- Excerpted data:

■ ■ ■ ■

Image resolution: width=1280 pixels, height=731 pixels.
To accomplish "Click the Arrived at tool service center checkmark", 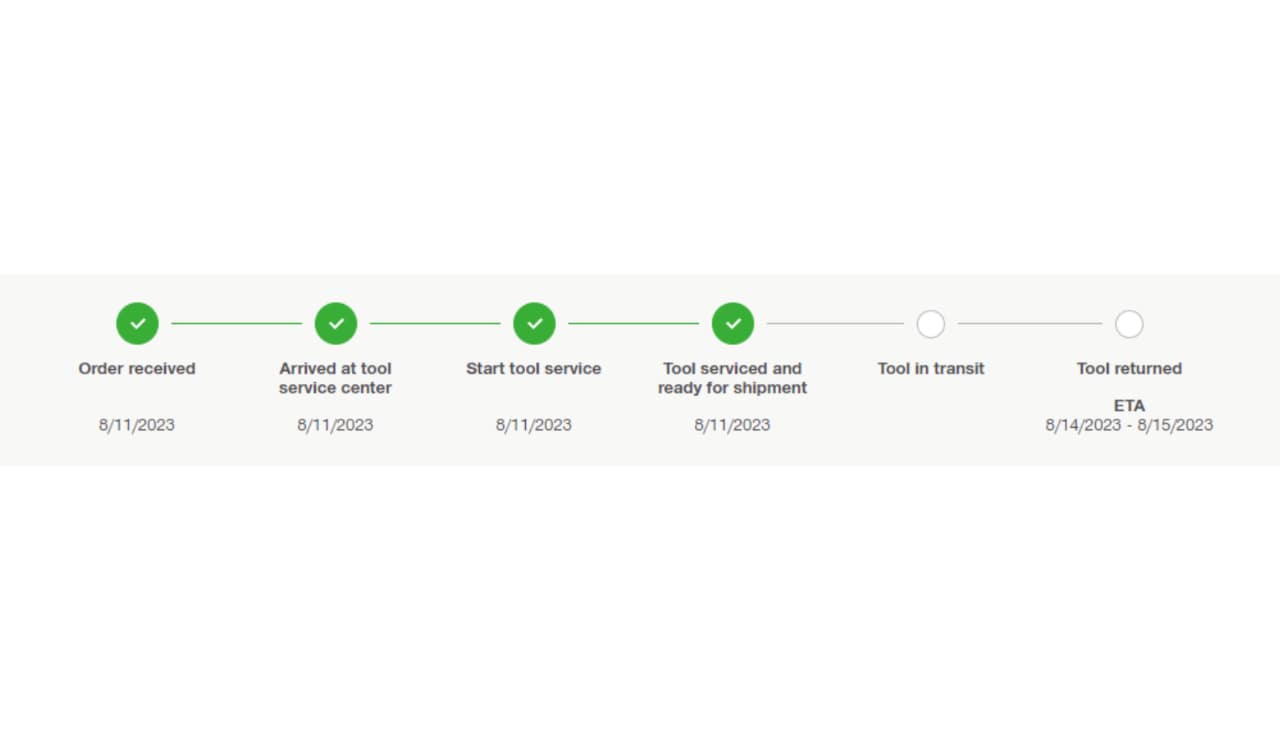I will [336, 324].
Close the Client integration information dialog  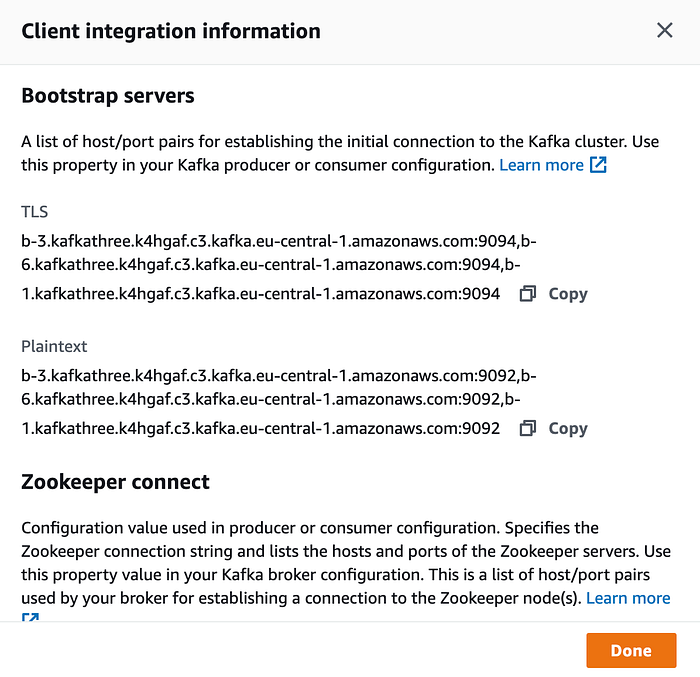pyautogui.click(x=664, y=30)
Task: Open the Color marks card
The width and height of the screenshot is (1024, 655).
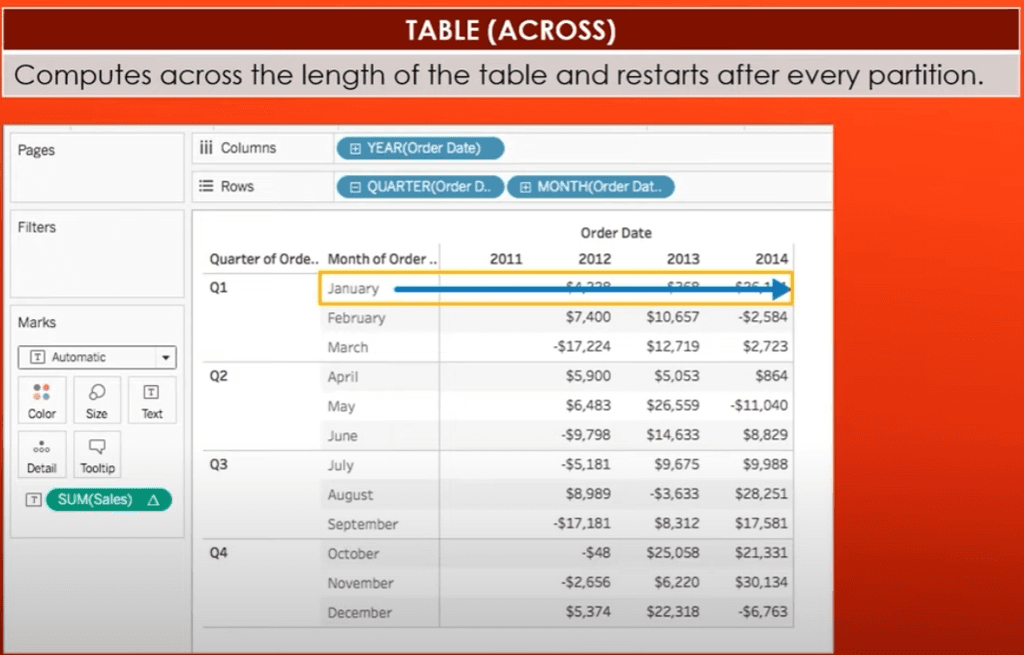Action: (42, 400)
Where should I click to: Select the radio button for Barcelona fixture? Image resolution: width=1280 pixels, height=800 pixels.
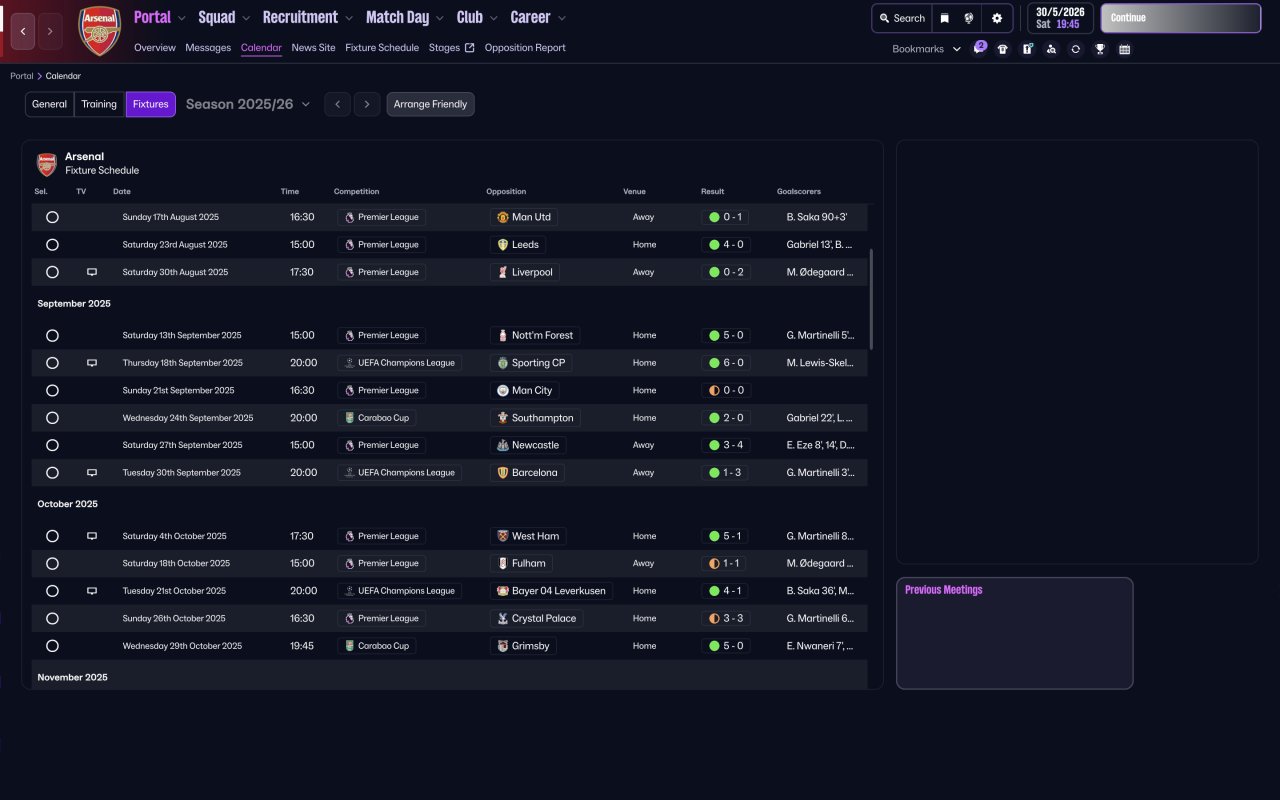tap(52, 473)
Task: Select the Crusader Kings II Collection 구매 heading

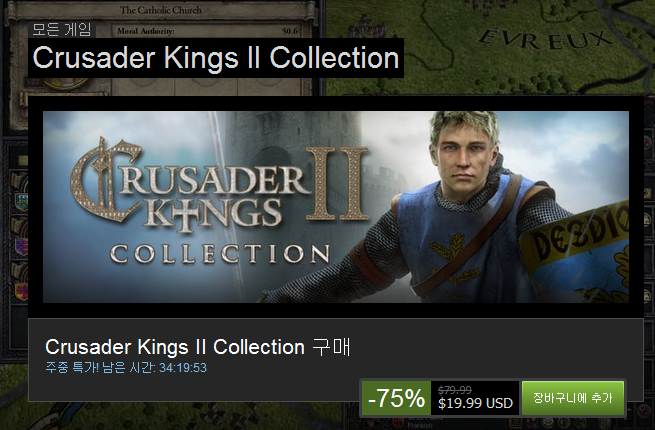Action: click(199, 347)
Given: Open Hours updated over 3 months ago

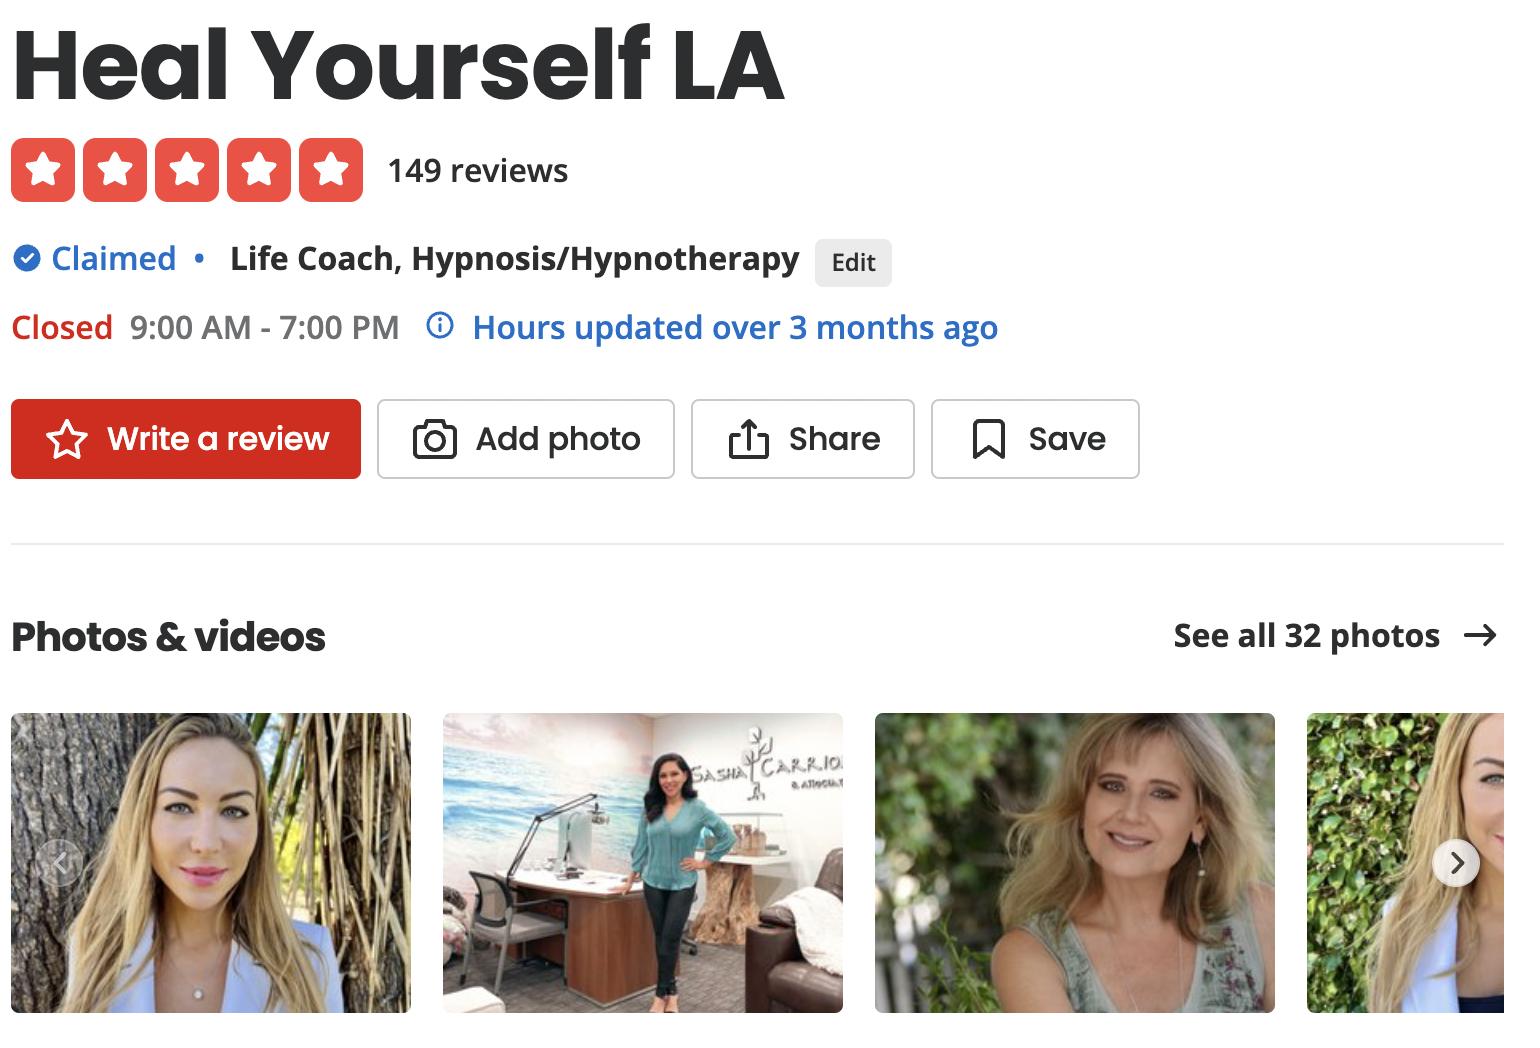Looking at the screenshot, I should pyautogui.click(x=735, y=327).
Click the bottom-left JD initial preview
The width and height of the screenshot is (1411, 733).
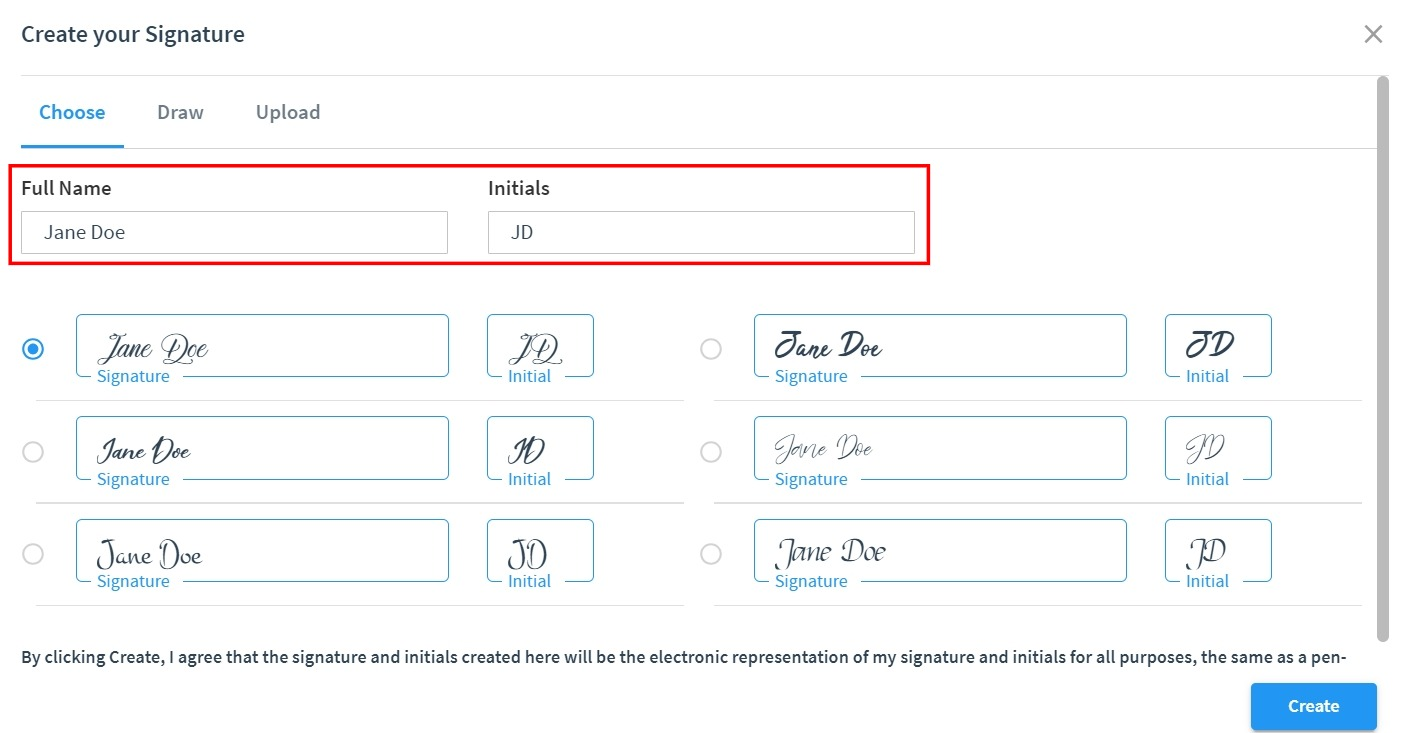(540, 551)
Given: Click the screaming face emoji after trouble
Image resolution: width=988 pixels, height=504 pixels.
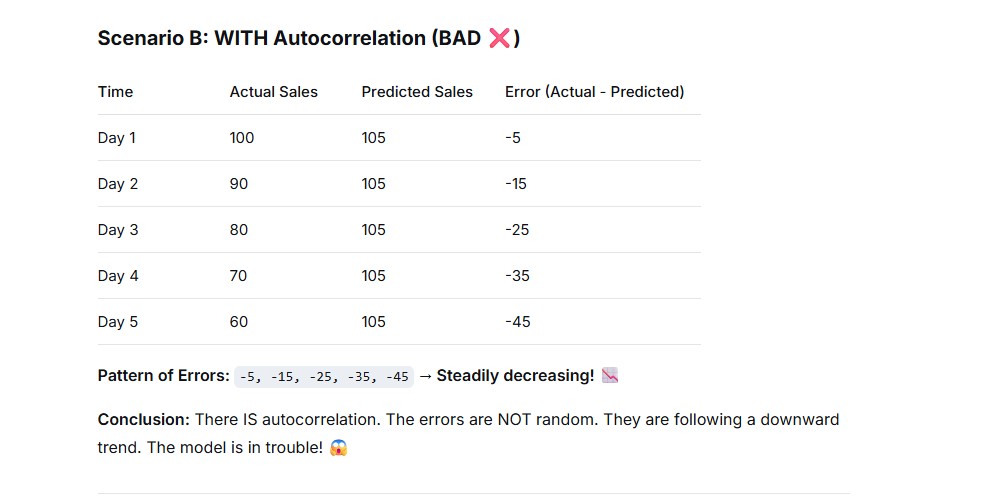Looking at the screenshot, I should click(338, 448).
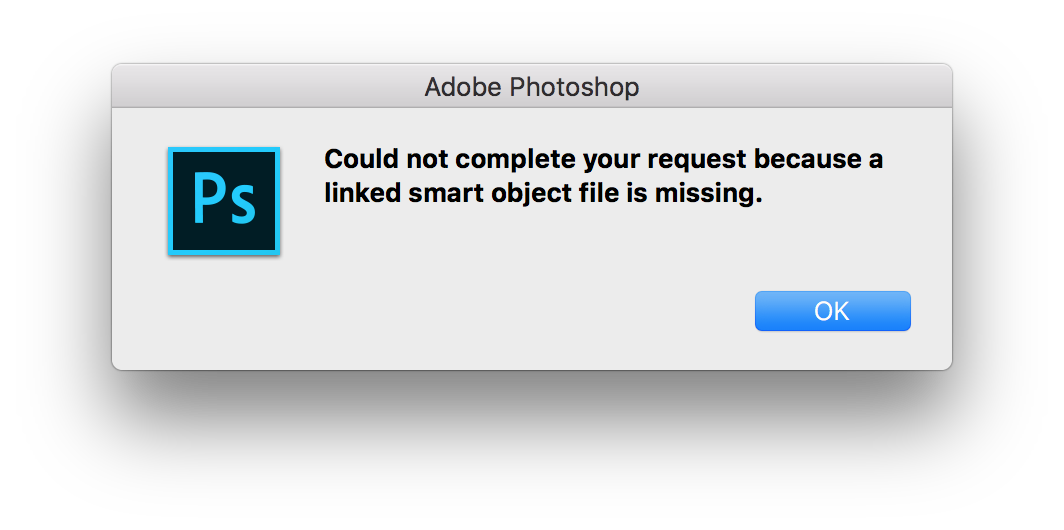Click the word "Adobe" in the dialog title

pos(463,87)
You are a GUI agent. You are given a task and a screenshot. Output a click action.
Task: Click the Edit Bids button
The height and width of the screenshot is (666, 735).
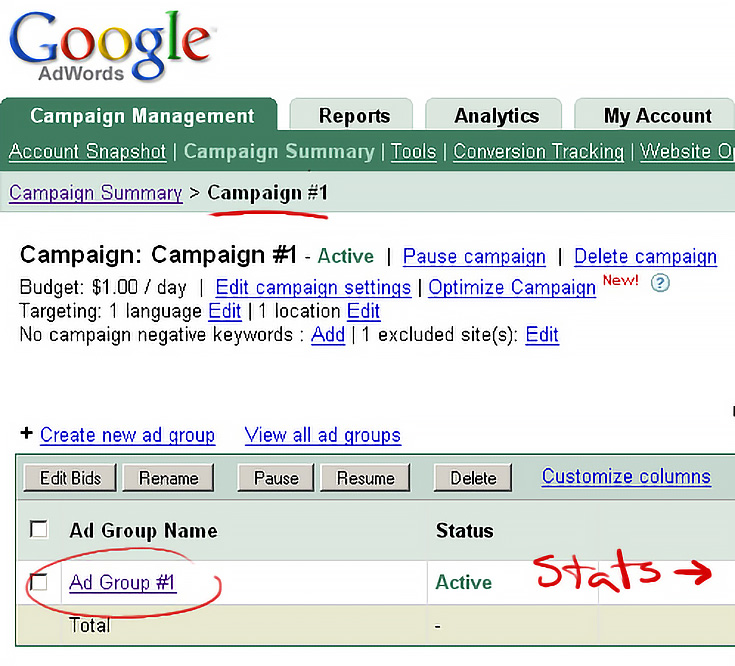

■ ■ ■ ■

Leaving out all pictures, retype exactly the lines that run from the one containing "The width and height of the screenshot is (1411, 733)." through the last line of the material.

The width and height of the screenshot is (1411, 733).
(540, 551)
Given: Click the screaming face emoji after trouble
Image resolution: width=988 pixels, height=504 pixels.
Looking at the screenshot, I should click(338, 448).
Click the word "Adobe" in the dialog title

pos(463,87)
You are a GUI agent. You are given a task and a screenshot. Output a click action.
Task: Click the Edit Bids button
The height and width of the screenshot is (666, 735).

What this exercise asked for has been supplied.